JOBS >>
(A) From the Spark and Cassandra thread below, copy the passage from "I want to write CSV" to "include in your app." word for word.
(B) In the Spark and Cassandra thread below, which port number is set for the Cassandra connection?

TEXT SEGMENT >>

--------------------------------

Reputation: 1
I'm working airflow into the Docker container on WindowsPC. I have some problems with apache airflow spark submit operator. I want to write data to a remote Cassandra server.
When I was using df.write.save()
I was getting An error occured while calling o41.save.
The strange thing is, that I can read data and show schema, but I can't save the data. Is there any opinion about it?
And also I want to share my spark configuration;
spark = SparkSession \
.builder \
.master ("local[*]")
.appName("example")
.config("spark.cassandra.connection.host","10.0.0.1") \
.config("spark.cassandra.connection.port","9042") \
.config("spark.cassandra.auth.username","pc1") \
.config("spark.cassandra.auth.password","1234") \
.config("spark.jars.packages","/opt/spark/jars/spark-cassandra-connector_2.12-3.4.0.jars") \
.getOrCreate()
I want to write CSV data from Docker to the remote Cassandra server with airflow and spark process.
Upvotes: 0
Views: 60
Reputation: 16293
You didn't provide (1) the full error message with (2) the accompanying full stack trace and (3) a minimal sample code that replicates the issue so I'm going to assume that there are missing dependencies in your app.
I should note that since Spark 2.5, there are optimisations (CassandraSparkExtensions
) introduced in the Spark Cassandra connector which you should include in your app.
Instead of building with the connector JAR, I suggest specifying the package coordinates for the Spark Cassandra connector with the --packages
option so that all dependencies are included in your app.
For example, try launching a PySpark shell with:
$ bin/pyspark \
--master <spark_master_url> \
--spark.cassandra.connection.host=cassandra_host_ip \
--packages com.datastax.spark:spark-cassandra-connector_2.12:3.4.0
--conf spark.sql.extensions=com.datastax.spark.connector.CassandraSparkExtensions
You can then test your code to see if you can write to Cassandra. Cheers!
Upvotes: 1

--------------------------------

MATERIAL PROVIDED >>
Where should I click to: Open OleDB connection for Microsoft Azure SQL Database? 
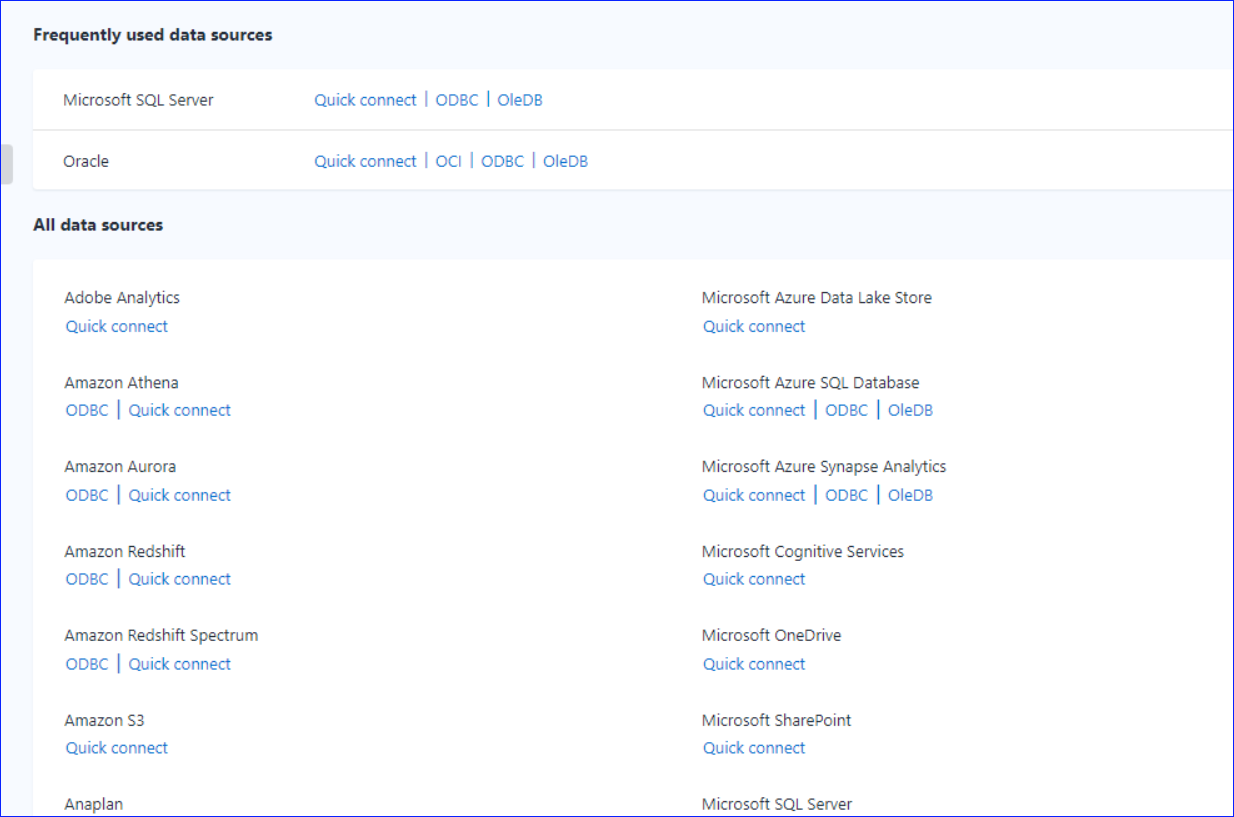coord(909,410)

--------------------------------

LIST OF SOLUTIONS >>
(A)
I want to write CSV data from Docker to the remote Cassandra server with airflow and spark process.
Upvotes: 0
Views: 60
Reputation: 16293
You didn't provide (1) the full error message with (2) the accompanying full stack trace and (3) a minimal sample code that replicates the issue so I'm going to assume that there are missing dependencies in your app.
I should note that since Spark 2.5, there are optimisations (CassandraSparkExtensions
) introduced in the Spark Cassandra connector which you should include in your app.

(B) 9042